I'm rooting for you, Danaus! Hope all this gets resolved soon and you can start feeling better.

sanmagic7

i echo 3roses' comment.   i'm glad your doc is helping you with this.  and, i agree that it's probably a good idea to wait before making more medication decisions.  you may want to find out how long this med stays in the body after you stop taking it, so you know when you're absolutely clear of it.  hopefully, any other medication will be a more positively productive experience.   

Danaus plexippus

It's been a few days now since my doctor titrated me down to 25 milligrams. This weekend is the first time I've been able to thread a needle in over a year. I have such a mountain of mending to do.

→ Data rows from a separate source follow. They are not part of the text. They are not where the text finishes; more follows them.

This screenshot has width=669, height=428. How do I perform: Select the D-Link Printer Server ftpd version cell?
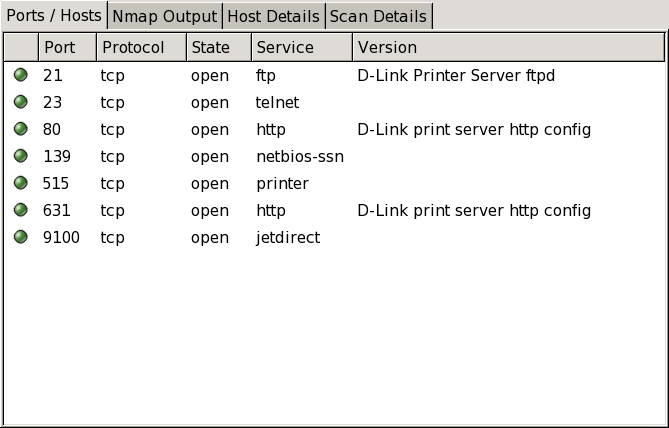[x=456, y=75]
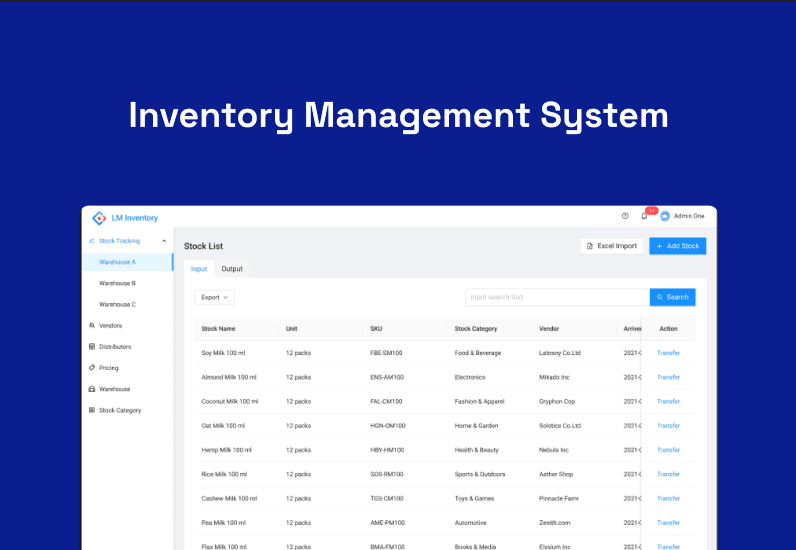This screenshot has height=550, width=796.
Task: Click the Vendors sidebar icon
Action: point(92,325)
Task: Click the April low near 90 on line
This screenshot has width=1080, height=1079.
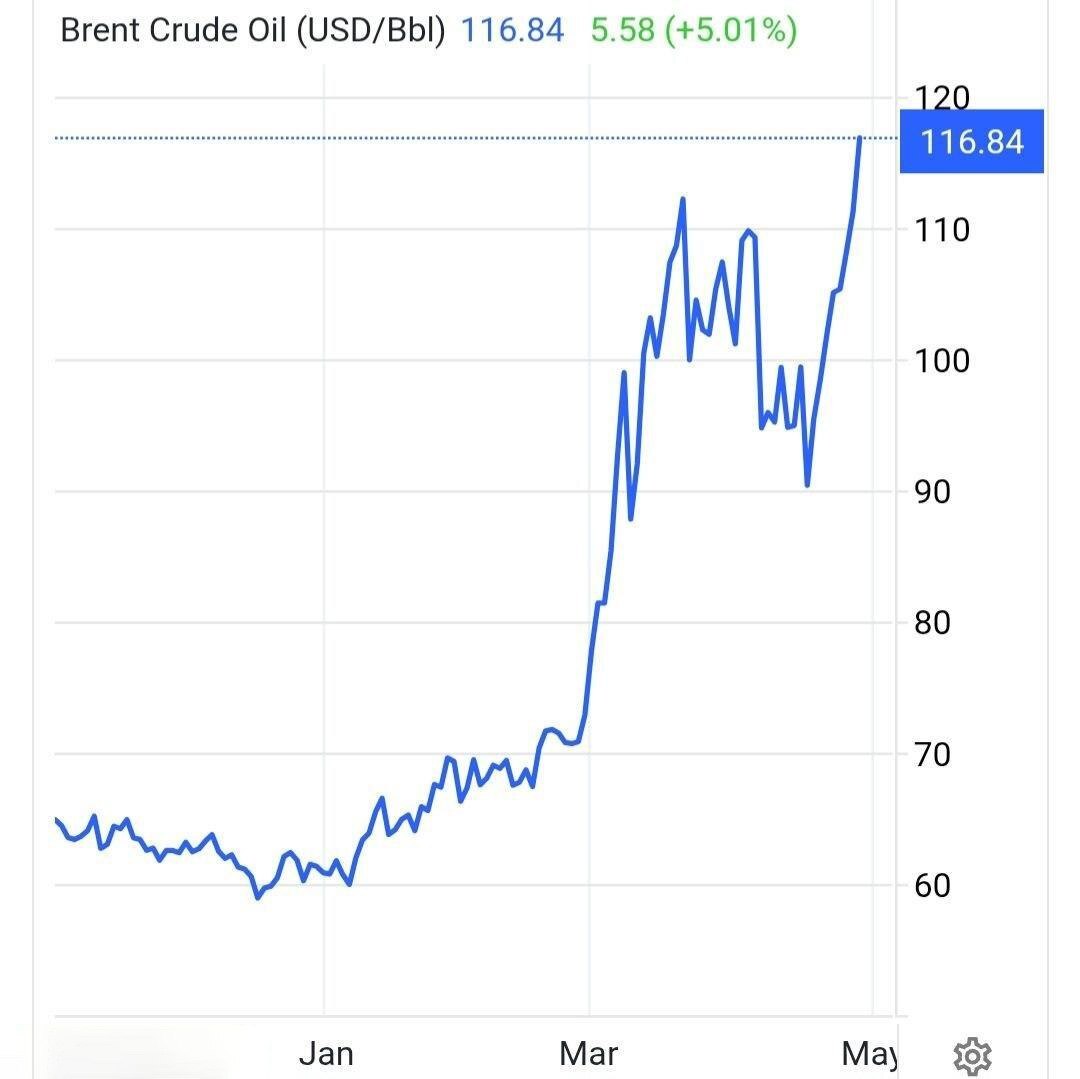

I feel so satisfied to finally be able to begin.

Three Roses

That's really great news!    :applause: :applause:

sanmagic7

YAY!!!  love it when things start coming together in a good way!

Danaus plexippus

I got up when the alarm went off, fed the cats, scooped the poop, fed the birds, watered the plants, got dressed in something I had on last week that never quite made it into the laundry basket, decided my hair looked just fine the way it was when I got up this morning and left for work without my daily carrot. My eyes are closing, closing, closing. I could sleep on my feet, I'm sooooooo tired. The only reason I even remember driving in this morning is because someone cut me off, triggering a panic response. That little squirt of adrenalin and cortisol is fading away and so am I. All I really want to do is sleep, sleep, sleep.